Вскоре Долгодворов с тремя солдатами уже шел к шахте № 3 Уфалейских копей. Здесь на забутовке ряжа водоотливного насоса работали С. Демин и Е. Полещук.
В это же время были арестованы И. Масленников и Ф. Штубис.
– Необходимо оповестить шахтеров о новых арестах, – распорядился Василий Екимов. – Надо призвать их не начинать работу до тех пор, пока не освободят наших товарищей, членов правления профсоюза.
На квартире Голубцова, ожидая Горшкова и Берсенева, Екимов вместе с хозяином мирно отхлебывали чай. Трудно было заподозрить, что сейчас здесь, в этой небольшой комнатушке, решается судьба предстоящей забастовки.
В комнату торопливо вошел Леонид.
– Вот что, Леня, – начал Голубцов, наливая ему чашку чая. – Мы посоветовались с Василием Яковлевичем. Надо тебе с молодежью собраться на конном дворе. Часика через два получите листовки, расклеите их в людных местах.
Группа молодых подпольщиков. В нижнем ряду – А. И. Хохлачев, И. А. Рожинцев; сидит И. Е. Анфилофьев. В верхнем ряду, в центре – А. Д. Горшков.
Едва ушел Горшков, появился Еремей Берсенев.
– Карета подана, – улыбнулся он.
И вот уже трое – Екимов, Голубцов и Берсенев – едут на заимку Федула Царионова. Там находится гектограф подпольщиков копей. По дороге Василий Яковлевич был задумчив, он сочинял текст листовки. Надо в короткой ясной форме предъявить требования шахтеров. Вскоре нужные слова подобрались, и едва лошади остановились на заимке, Екимов побежал в дом, успев на ходу поздороваться с хозяйкой Василисой Кирилловной.
Как вспоминает Дарья Кузьминична Голубцова, в листовке было написано:
«Начальнику контрразведки поручику Норенбергу. Всем управляющим шахт и разрезов.
Во избежание кровопролития и выведения из строя оборудования всех шахт подпольный комитет требует: освободить арестованных Демина, Полещука, Штубиса и Масленникова. Предоставить квартиру семье арестованного Гольца, которая живет в конюшне Ашанинских копей.
В случае невыполнения наших требований все шахтеры прекратят работу. Подпольный комитет».

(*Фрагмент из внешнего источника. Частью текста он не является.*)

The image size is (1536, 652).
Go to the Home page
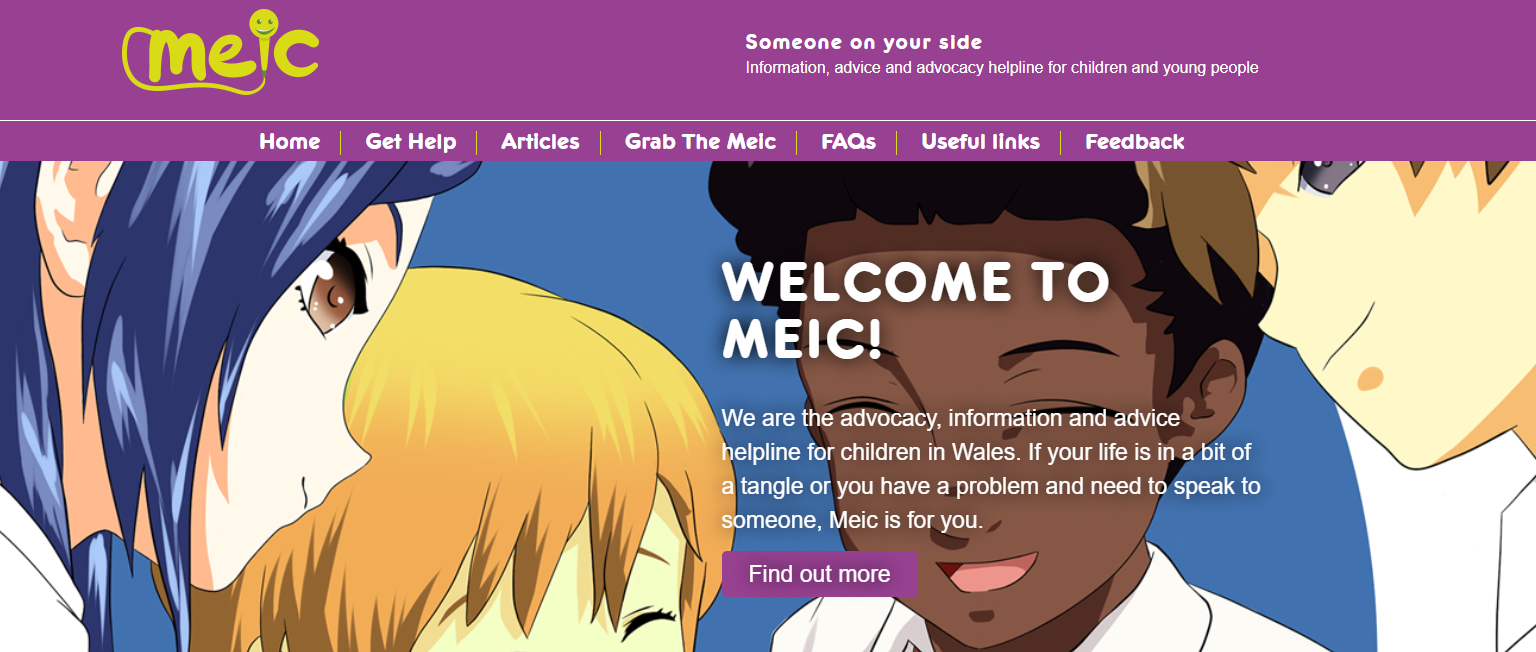[x=290, y=142]
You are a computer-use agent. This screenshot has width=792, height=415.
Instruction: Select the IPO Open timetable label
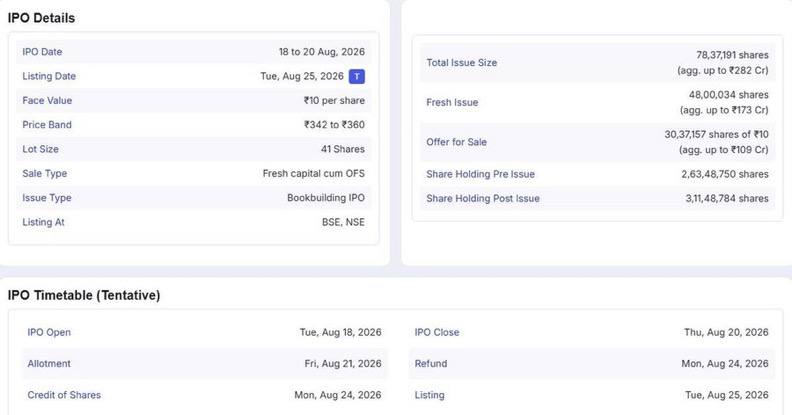[x=49, y=332]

Текст набирал сам Екимов. Еремей Берсенев начал печатать листовки. Голубцов и Екимов готовили бумагу. Федул Царионов вышел следить за дорогой и лесом.
– А я что же? – обиделась хозяйка.
– Вы? – улыбнулся Екимов. – Подсушивайте-ка листовки на плите печки и на крышке самовара.
Через час свыше пятидесяти листовок были готовы.
Подпольщики покинули заимку.
Голубцова нетерпеливо ожидал Горшков.
– Ребята на конном дворе. Давайте листовки, – сказал он. – Илья Петряков, Клава и Алексей Хохлачевы пойдут на Уфалейские копи, Володя Вдовин, Ваня Салоха и Ваня Точилкин – на Пентеговские, Александр Отрыганьев, Станислав Лазовский, Дахретдин Хуснутдинов – по мелким поселкам шахтеров, Павлик Баландин и Пантелей Прохоров – на Емельяновские копи, Коля Репин и Коля Яров – на Злоказовские, Саша Карамышев – на Ашанинские. К солдатам пойдут Настя Собакина и Лена Овечкина, – закончил Леонид. – Конечно, опасно там девчатам, но им поможет чех Марко.
И молодежь копей пришла в движение.
Настя Собакина и Лена Овечкина появились около казармы белогвардейского гарнизона.
– Позови-ка Марко! – крикнула Настя чеху-часовому. – Понимаешь, солдата Марко!
Часовой не обращал внимания. Девушки подошли ближе.
– Стой! Назад! – неожиданно скомандовал чех, вскидывая винтовку. На шум выбежали солдаты. Один из них, смеясь, похлопал по плечу часового.
– Забыл, что это наши девушки, а?
На крыльцо выскочил чех Марко. Он что-то сказал часовому. Тот неохотно отошел от крыльца.
Марко отвел девушек в сторону, Настя передала ему листовки и неожиданно спросила:
– Начальство есть в казарме?
– Нет.
– Веди туда! Я сама поговорю с солдатами.
В казарме их быстро окружили смеющиеся солдаты. Кто-то одобрительно похлопал девчат по спине. Настя сердито обернулась.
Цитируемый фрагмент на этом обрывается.